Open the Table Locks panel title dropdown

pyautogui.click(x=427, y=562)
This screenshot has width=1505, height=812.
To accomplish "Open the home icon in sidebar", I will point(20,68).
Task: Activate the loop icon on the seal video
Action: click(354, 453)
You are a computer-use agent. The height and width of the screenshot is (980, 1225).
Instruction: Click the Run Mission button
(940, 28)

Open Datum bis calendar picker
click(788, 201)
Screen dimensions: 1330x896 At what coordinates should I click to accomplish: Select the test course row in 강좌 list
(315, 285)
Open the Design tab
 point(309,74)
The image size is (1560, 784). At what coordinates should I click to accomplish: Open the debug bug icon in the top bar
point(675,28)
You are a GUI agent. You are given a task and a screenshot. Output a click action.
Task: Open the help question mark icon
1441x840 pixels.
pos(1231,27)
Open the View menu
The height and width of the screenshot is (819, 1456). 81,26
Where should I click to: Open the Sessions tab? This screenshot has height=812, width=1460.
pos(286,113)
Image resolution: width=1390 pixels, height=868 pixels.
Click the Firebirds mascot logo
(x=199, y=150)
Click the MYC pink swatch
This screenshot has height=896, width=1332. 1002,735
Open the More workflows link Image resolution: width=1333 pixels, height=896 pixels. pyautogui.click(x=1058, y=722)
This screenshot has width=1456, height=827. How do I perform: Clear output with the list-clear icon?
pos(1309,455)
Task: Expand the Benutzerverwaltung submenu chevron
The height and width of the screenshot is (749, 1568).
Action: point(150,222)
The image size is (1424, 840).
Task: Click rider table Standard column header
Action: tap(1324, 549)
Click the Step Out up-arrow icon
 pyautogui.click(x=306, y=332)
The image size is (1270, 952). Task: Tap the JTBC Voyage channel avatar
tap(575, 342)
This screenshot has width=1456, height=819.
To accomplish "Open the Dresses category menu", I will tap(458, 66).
◆ ◆ ◆ ◆ ◆
ABOUT THIS EXERCISE -
After locating the line with "Click the Step Out up-arrow icon", please repeat it and every line after it exactly, through the end of the data above.

ANSWER AREA -
Click the Step Out up-arrow icon
 pyautogui.click(x=306, y=332)
The image size is (1270, 952). Task: Tap the JTBC Voyage channel avatar
tap(575, 342)
This screenshot has width=1456, height=819.
To accomplish "Open the Dresses category menu", I will tap(458, 66).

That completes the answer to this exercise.